Assessment of dyspnea and HRQL using questionnaires in patients with respiratory diseases is mainly based on preceding experience and information obtained from studies of chronic airway diseases, such as asthma and chronic obstructive pulmonary disease (COPD). Dyspnea is the main symptom in these patients and a major contributor to poor health. Assessment of dyspnea [7] and health status [8] provides useful prognostic information regarding mortality in patients with COPD, thereby contributing to the development of subsequent multi-dimensional analysis not solely based on pulmonary function [9, 10].

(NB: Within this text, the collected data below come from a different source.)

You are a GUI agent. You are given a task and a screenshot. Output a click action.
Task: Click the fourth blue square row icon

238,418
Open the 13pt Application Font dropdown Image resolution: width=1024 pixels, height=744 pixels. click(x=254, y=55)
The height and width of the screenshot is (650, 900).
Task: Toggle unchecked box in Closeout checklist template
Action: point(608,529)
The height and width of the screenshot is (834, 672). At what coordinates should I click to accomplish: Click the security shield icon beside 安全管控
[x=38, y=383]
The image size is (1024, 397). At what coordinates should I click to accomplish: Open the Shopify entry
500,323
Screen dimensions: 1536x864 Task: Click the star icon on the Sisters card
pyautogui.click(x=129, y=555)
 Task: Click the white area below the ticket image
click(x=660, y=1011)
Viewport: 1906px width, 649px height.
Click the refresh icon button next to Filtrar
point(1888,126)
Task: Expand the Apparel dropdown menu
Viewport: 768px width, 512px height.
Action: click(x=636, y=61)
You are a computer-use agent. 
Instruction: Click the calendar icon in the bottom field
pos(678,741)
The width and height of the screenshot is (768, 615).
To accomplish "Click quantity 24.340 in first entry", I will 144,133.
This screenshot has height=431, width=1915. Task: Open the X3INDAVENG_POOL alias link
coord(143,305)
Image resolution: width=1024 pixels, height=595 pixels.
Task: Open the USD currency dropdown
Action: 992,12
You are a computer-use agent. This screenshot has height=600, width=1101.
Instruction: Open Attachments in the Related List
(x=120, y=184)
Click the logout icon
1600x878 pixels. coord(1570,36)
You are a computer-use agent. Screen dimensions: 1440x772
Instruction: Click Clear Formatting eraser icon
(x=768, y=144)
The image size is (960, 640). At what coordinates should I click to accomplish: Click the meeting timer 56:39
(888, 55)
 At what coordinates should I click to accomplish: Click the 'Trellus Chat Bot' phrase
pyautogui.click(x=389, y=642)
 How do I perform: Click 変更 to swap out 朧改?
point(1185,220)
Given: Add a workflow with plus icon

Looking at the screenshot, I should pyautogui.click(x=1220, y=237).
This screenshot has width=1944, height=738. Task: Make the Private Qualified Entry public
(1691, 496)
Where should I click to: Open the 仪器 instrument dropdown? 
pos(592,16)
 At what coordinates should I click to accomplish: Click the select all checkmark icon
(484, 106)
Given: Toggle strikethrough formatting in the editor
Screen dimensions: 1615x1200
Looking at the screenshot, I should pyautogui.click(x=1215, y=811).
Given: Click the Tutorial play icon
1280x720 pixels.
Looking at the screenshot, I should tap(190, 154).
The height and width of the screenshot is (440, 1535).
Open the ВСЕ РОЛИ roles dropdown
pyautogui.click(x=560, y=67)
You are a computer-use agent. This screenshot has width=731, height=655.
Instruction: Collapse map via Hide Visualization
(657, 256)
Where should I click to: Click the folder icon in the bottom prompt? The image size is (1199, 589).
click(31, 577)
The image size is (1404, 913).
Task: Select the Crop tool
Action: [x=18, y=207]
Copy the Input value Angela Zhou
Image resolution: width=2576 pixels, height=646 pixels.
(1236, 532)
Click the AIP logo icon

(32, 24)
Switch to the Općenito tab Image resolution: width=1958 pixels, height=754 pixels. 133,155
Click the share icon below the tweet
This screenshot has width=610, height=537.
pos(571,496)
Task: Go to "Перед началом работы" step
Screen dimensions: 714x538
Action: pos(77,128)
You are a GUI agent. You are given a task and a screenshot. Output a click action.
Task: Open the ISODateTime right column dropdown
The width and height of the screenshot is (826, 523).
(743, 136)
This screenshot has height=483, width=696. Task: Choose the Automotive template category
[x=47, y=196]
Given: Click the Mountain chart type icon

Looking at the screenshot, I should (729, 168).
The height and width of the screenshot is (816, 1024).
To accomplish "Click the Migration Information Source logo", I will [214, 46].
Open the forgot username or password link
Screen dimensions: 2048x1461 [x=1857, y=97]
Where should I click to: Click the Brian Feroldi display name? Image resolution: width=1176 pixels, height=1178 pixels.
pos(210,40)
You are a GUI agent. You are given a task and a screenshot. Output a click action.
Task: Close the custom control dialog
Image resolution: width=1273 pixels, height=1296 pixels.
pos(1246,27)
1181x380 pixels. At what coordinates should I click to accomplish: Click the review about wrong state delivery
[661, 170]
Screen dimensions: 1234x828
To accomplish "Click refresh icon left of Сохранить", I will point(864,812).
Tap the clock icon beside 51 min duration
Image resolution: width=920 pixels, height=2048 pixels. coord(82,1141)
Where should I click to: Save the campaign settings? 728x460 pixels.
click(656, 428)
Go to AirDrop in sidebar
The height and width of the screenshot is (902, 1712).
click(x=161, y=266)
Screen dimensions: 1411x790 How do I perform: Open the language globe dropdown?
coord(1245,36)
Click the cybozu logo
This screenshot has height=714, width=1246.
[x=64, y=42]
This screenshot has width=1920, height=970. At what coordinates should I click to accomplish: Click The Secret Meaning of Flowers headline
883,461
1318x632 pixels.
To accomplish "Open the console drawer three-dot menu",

Therefore, we hypothesized that patient-reported dyspnea and HRQL would predict waitlist mortality in patients waitlisted for lung transplantation in Japan, even though their underlying diseases are heterogeneous. This may provide useful information for better stratifying patients at risk of mortality during limited waiting time. We subsequently assessed the relationship between baseline variables, including patient-reported outcomes at registration of lung transplantation and waitlist mortality.

Methods

Patients

A total of 203 patients who were registered as candidates for lung transplantation from deceased donors were consecutively recruited from three facilities (Kyoto University Hospital, Okayama University Hospital, and Tohoku University Hospital) in Japan between March 2009 and June 2015 [11]. The inclusion criteria were: (1) new registration in the Japan Organ Transplant Network; (2) age > 18 years; and (3) absence of uncontrolled comorbidities, such as malignant, cardiac, and cerebrovascular diseases. The exclusion criteria were: (1) necessity of heart–lung transplantation; and (2) refusal to participate in the study. Patients’ background, pulmonary function, arterial blood gas, and patient-reported measurements of dyspnea, HRQL, and psychological status were assessed at study entry. Comorbidity was objectively assessed using the Charlson comorbidity index [12]. Patients underwent spirometry to measure their forced vital capacity (FVC) and forced expiratory volume in the first second (FEV1). Predicted values were based on the recommendation by the Japanese Respiratory Society guidelines. The study protocol (E554) was approved by the Ethics Committees of all facilities participating in this research. Written informed consent was provided by all patients.

Patient-reported outcomes

Dyspnea was evaluated using the Japanese version of the modified Medical Research Council (mMRC) dyspnea scale [8, 9]. This is a 5-point scale (0–4) based on the degrees of various physical activities that precipitate dyspnea; higher scores indicate a worse status.

Heath status or HRQL was assessed using the Japanese version of St. George’s Respiratory Questionnaire (SGRQ) [8, 13]. The SGRQ was originally developed for patients with chronic airflow limitations, such as asthma or COPD. However, it has been validated for use in other respiratory diseases, including pulmonary fibrosis, bronchiectasis, lymphangioleiomyomatosis, pulmonary hypertension, and bronchiolitis obliterans. Therefore, it is the only frequently employed respiratory-specific HRQL instrument in lung transplantation [14]. It consists of 50 items divided into three components: Symptoms, Activities, and Impacts. The Total SGRQ score was calculated, with scores ranging from 0 (best) to 100 (worst).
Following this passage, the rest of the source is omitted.